**Task prompt**
Each line of the data that includes "next" must be copied.

**Dataset extract**
• • • • •

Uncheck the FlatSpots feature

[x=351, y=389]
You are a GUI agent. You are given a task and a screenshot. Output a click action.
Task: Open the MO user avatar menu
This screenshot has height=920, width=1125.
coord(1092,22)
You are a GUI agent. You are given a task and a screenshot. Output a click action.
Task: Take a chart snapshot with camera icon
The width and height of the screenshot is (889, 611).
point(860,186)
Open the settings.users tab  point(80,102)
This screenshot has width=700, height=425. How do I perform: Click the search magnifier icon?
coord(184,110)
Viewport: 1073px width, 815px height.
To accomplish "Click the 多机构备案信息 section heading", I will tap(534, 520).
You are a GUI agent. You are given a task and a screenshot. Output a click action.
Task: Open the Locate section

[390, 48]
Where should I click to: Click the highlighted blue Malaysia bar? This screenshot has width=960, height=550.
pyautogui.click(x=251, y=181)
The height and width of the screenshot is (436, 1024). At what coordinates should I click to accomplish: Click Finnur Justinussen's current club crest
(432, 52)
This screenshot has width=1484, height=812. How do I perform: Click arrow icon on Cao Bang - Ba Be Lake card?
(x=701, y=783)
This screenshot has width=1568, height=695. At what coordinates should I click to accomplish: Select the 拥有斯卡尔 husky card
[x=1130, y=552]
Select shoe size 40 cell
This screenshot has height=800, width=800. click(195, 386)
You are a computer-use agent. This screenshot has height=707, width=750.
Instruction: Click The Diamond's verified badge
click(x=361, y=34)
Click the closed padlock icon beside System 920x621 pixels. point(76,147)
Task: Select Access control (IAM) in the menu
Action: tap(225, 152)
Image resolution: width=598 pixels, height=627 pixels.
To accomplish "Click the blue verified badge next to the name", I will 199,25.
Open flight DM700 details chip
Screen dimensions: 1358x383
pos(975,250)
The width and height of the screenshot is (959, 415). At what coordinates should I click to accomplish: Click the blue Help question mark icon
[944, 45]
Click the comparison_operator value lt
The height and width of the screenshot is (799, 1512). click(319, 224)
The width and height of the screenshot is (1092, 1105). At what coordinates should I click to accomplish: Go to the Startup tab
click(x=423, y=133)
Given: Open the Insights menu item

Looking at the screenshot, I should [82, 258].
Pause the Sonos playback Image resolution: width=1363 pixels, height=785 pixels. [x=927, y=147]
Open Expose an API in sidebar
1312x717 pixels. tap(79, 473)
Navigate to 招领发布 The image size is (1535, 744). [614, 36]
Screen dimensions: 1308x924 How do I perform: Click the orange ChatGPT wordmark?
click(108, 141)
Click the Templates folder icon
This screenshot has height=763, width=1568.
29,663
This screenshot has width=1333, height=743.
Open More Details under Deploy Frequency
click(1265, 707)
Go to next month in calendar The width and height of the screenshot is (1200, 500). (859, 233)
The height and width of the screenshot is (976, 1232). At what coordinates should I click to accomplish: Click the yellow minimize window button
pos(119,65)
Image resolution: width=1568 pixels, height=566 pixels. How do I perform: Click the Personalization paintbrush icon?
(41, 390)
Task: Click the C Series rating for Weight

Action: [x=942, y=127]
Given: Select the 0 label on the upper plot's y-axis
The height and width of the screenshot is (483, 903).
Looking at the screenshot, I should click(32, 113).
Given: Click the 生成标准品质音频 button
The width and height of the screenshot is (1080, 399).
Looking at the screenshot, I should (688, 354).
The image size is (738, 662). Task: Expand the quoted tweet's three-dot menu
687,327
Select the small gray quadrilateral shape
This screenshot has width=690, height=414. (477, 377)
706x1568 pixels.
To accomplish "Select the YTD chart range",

• • • • •

**Exercise response**
To accomplish "Click the blue verified badge next to the name", I will 199,25.
Go to next month in calendar The width and height of the screenshot is (1200, 500). (859, 233)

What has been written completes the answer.